Evidently hoping to forestall judges from heading down this path, Judge Bybee dropped a footnote in his opinion urging that conventional Establishment Clause analysis should be thrown out the window in immigration cases. The “unreasoned assumption that courts should simply plop Establishment Clause cases from the domestic context over to the foreign affairs context ignores the realities of our world,” he wrote.
Perhaps because Washington v. Trump, the case Bybee was writing about, had not, itself, been even decided on Establishment Clause grounds — that appeal, remember, was from the ruling of Judge Robart, who had blocked the first travel ban on due-process grounds — Bybee did not elaborate on what he meant.

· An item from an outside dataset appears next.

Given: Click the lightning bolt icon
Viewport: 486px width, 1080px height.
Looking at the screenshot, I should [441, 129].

But those scruples did not stop another of last week’s dissenters, Ninth Circuit Judge Alex Kozinski, from taking up the cudgel. Writing separately, Kozinski devoted almost his whole opinion to attacking the reasoning of the rulings in the Hawaii and Maryland cases, though neither of those was before him. He offered a strange, quasi-First Amendment argument, stating that if judges started looking into Trump’s campaign statements — which he termed “an evidentiary snark hunt” — they would “chill campaign speech” in the future. (It’s an odd argument. Generations of domestic Establishment Clause inquiries in the past don’t seem to have noticeably hampered politicians’ willingness to speak freely. And if future officials will have to think twice before stooping to anti-Muslim hate speech on the campaign trail, bring it on.)

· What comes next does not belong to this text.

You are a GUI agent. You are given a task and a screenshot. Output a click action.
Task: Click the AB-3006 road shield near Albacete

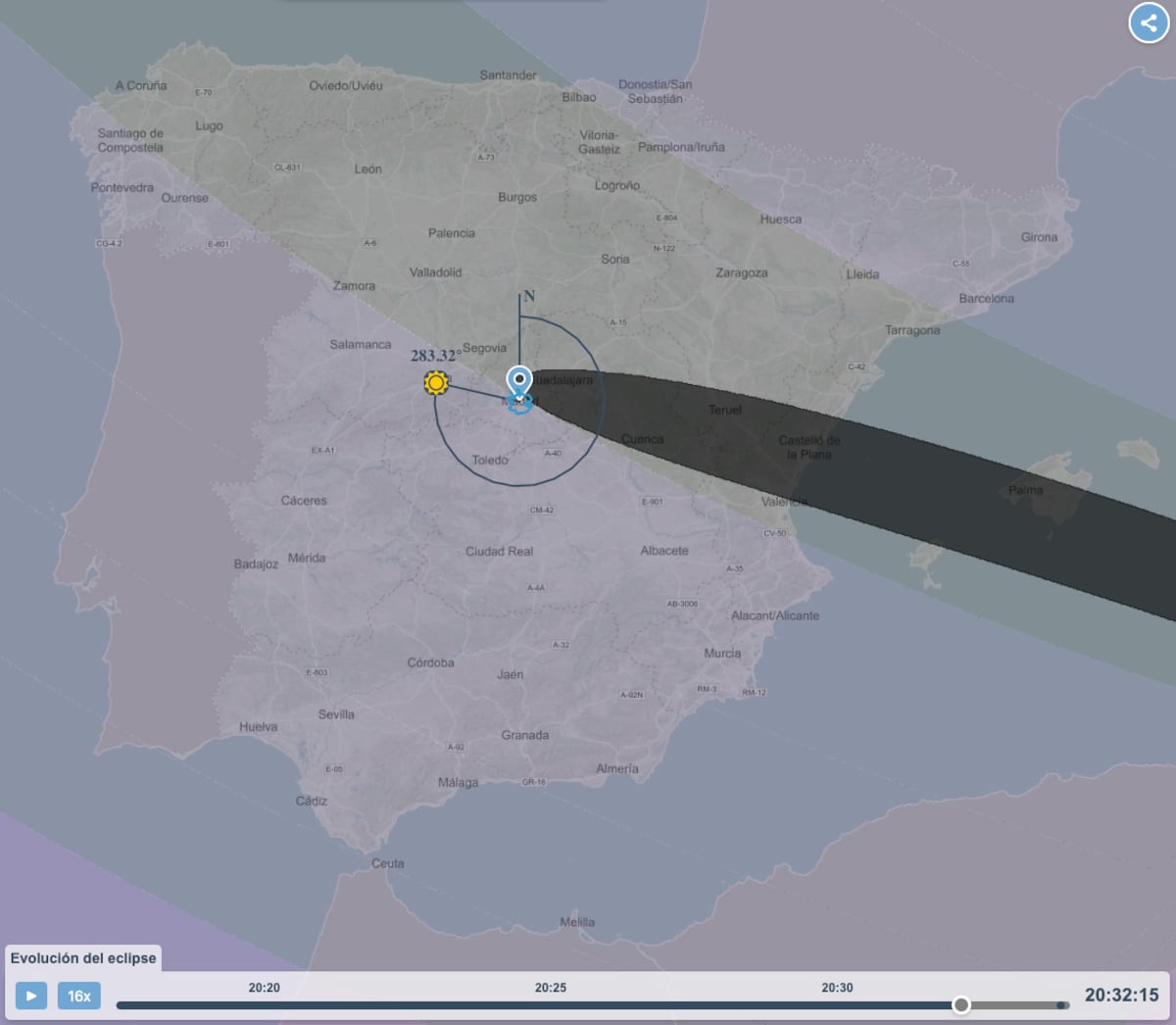point(684,604)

I don’t mean to suggest that the travel-ban cases are easy. They aren’t, and no judge to date has said that they are. Between the broad language of Section 1182(f) and the minimal judicial oversight the Supreme Court provided in the Mandel precedent, it seems quite probable that the four conservative Supreme Court justices will see these cases much the way Judge Bybee did. And a Justice Gorsuch would make five.
The stakes are high. The narrow question is whether courts can play any meaningful role in ensuring that a president can’t abuse immigration decrees to score political points by harassing and denigrating Muslims. The broader one is whether the Supreme Court will endorse and encourage President Trump’s autocratic instincts and conception of Executive power.
Delicately put, we have an unusual president right now — one of the most dishonest and impulsive the country has ever had. Now is not the time to be curtailing judicial review. No president needs or deserves constitutional protection from his own mouth.